● What to produce
Can you rewrite everything from the start of the data down to and including the line that contains "(x=1432, y=37)" as a numbered list, leaving out blank lines and pictures?

***** Record set *****

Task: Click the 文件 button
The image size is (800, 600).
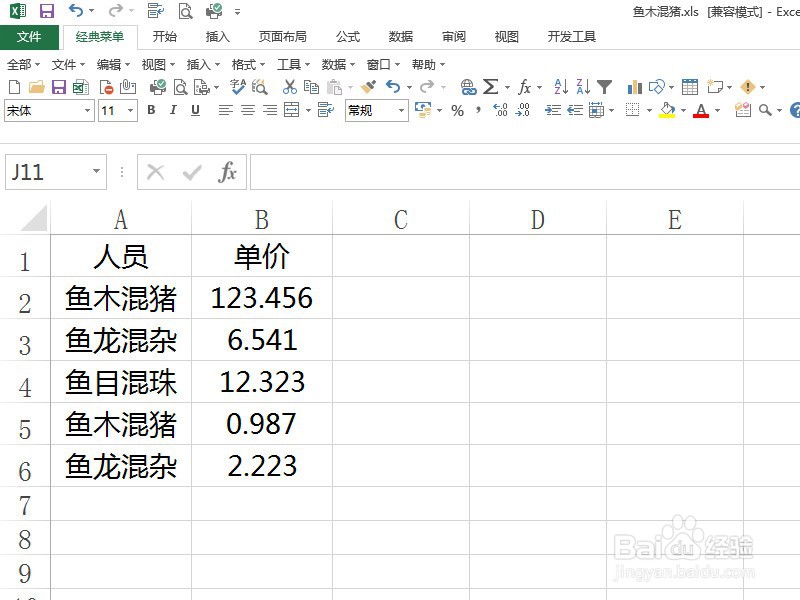Action: tap(30, 36)
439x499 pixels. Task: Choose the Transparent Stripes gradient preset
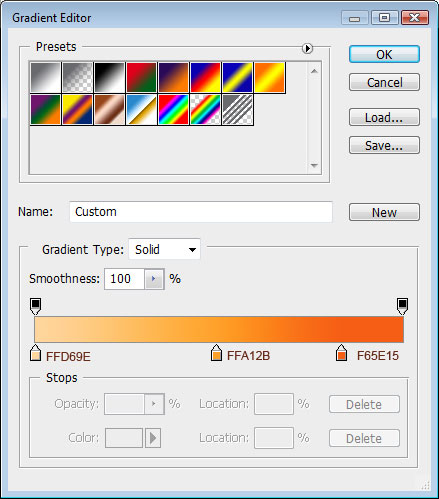click(237, 109)
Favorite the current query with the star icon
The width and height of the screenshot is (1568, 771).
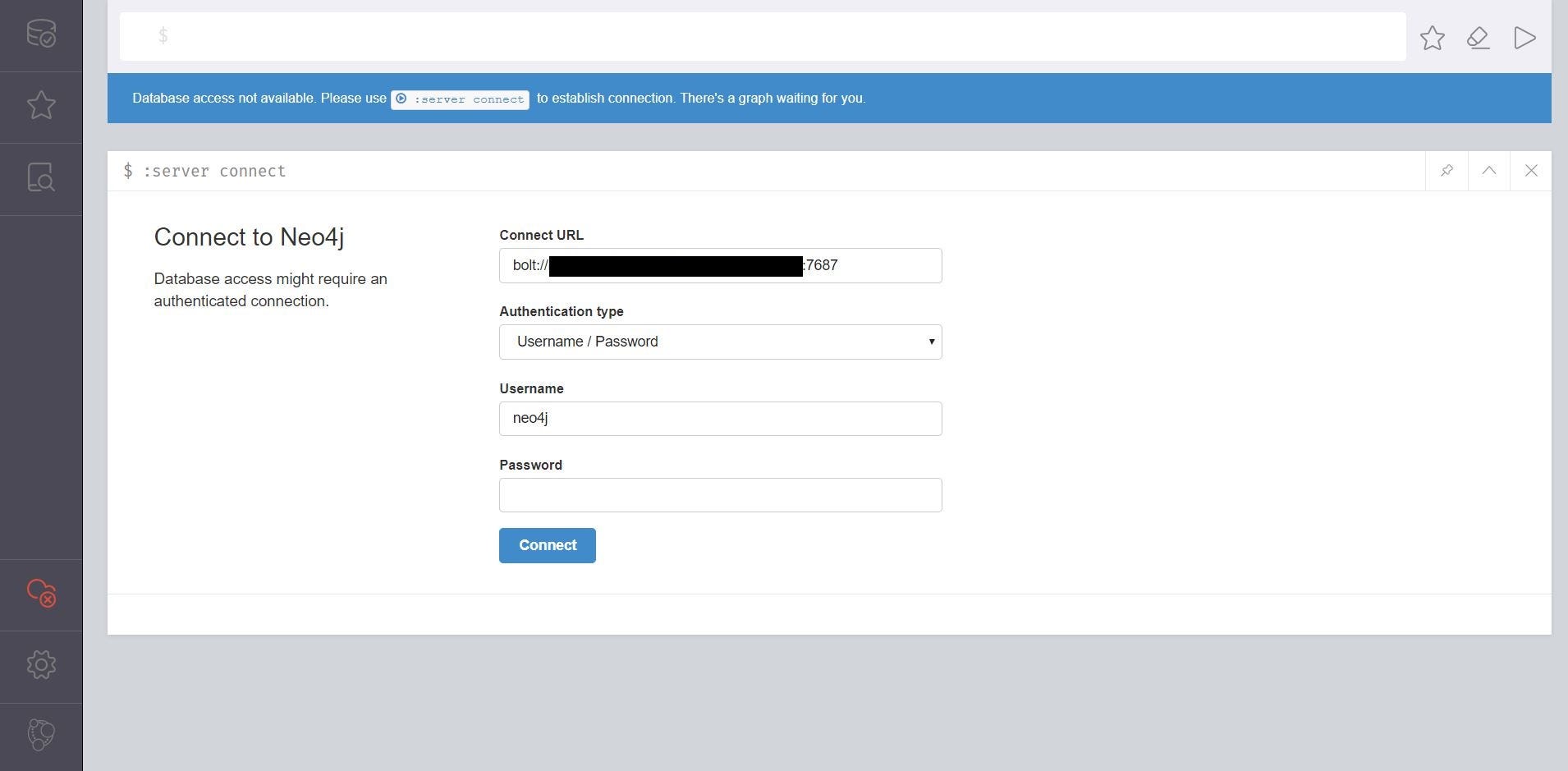(x=1432, y=37)
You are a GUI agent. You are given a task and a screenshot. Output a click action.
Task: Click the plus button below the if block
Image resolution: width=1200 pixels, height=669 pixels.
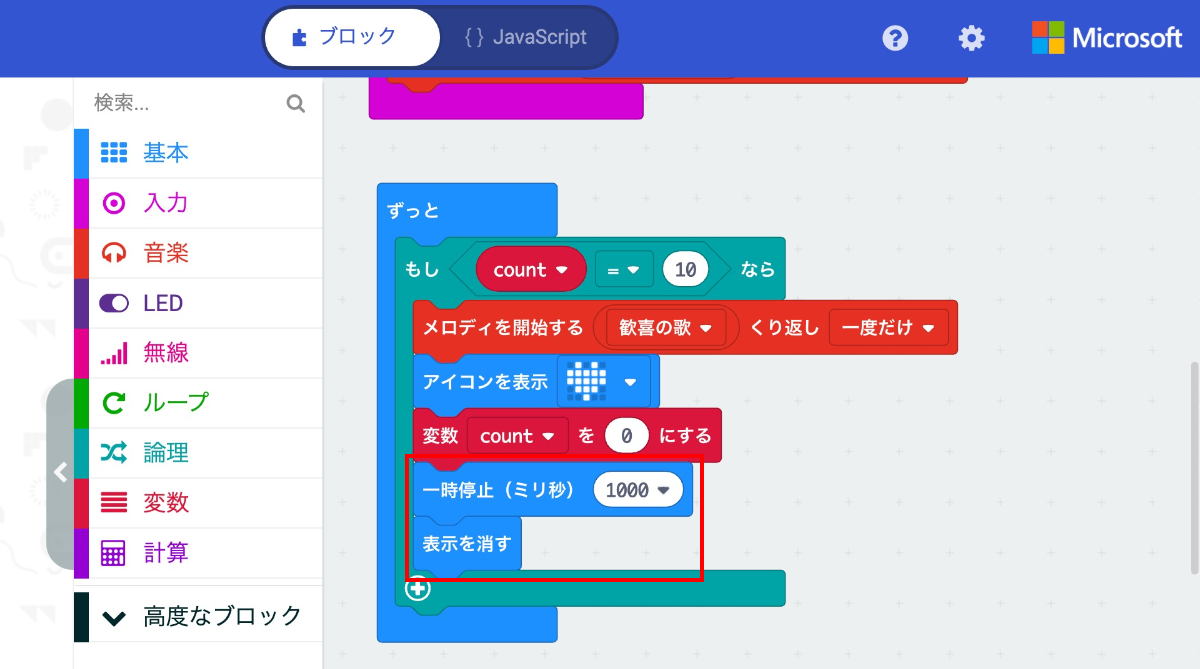click(419, 589)
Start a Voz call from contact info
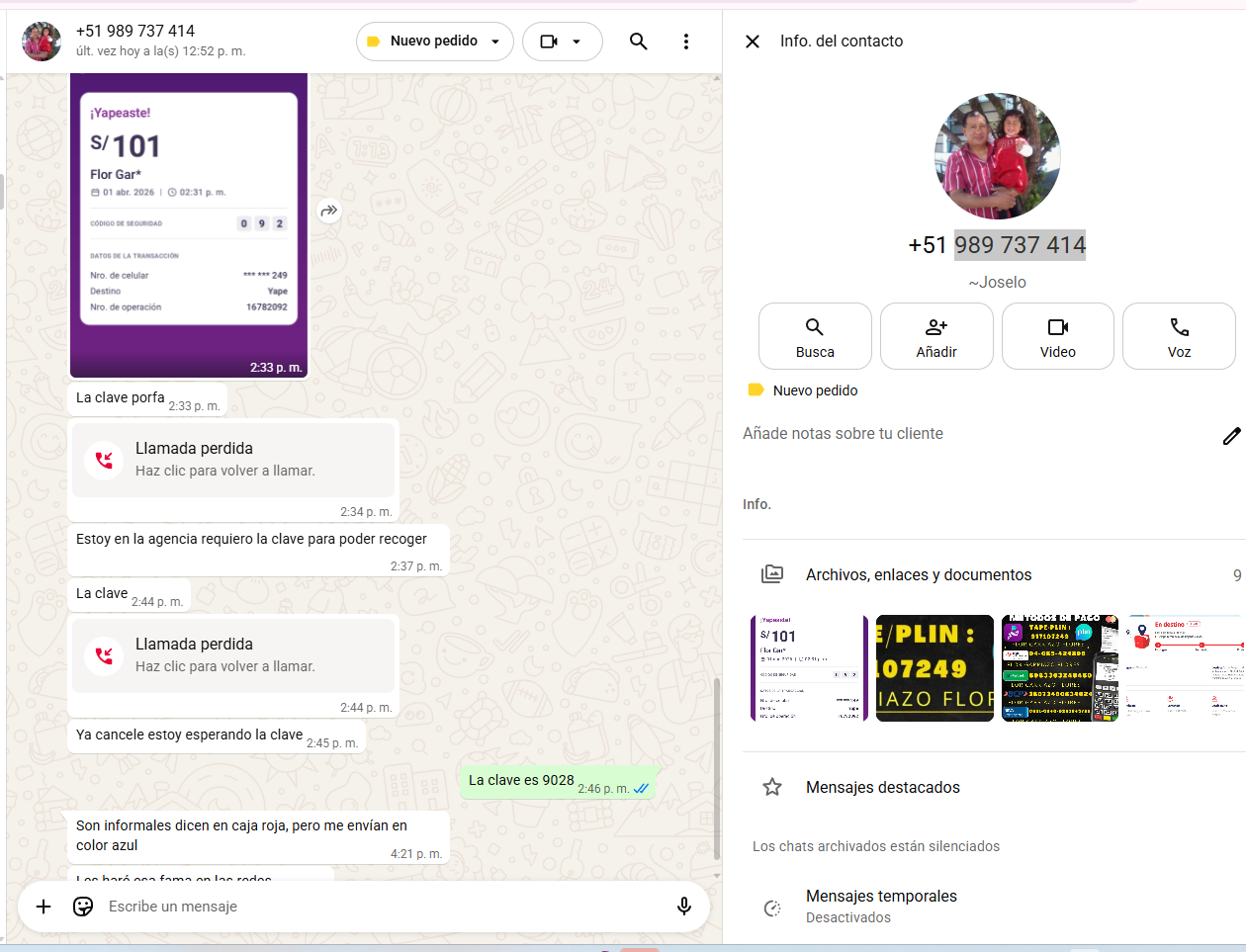The width and height of the screenshot is (1246, 952). (x=1179, y=336)
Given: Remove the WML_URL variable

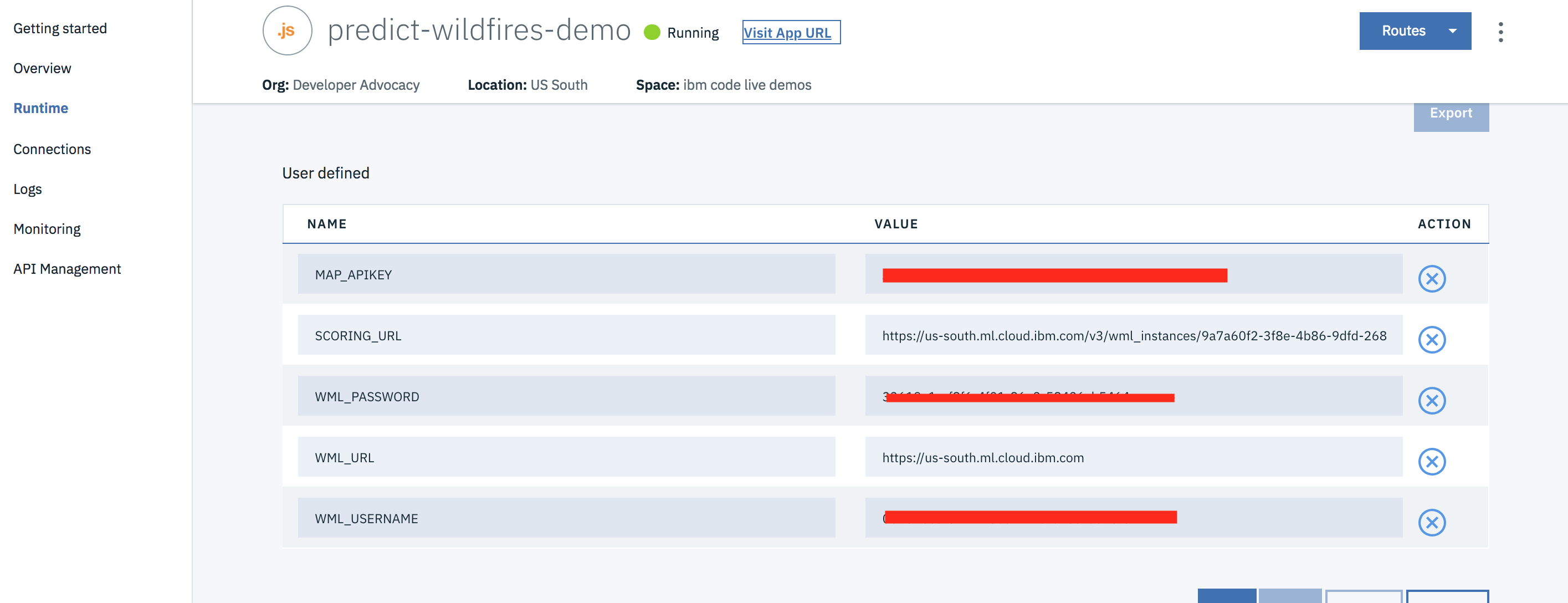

*****

● Written solution
1. Task: Click the 文件 button
2. The image size is (800, 600).
3. Action: tap(30, 36)
4. 439x499 pixels. Task: Choose the Transparent Stripes gradient preset
5. click(237, 109)
6. Favorite the current query with the star icon
7. The width and height of the screenshot is (1568, 771).
8. (x=1432, y=37)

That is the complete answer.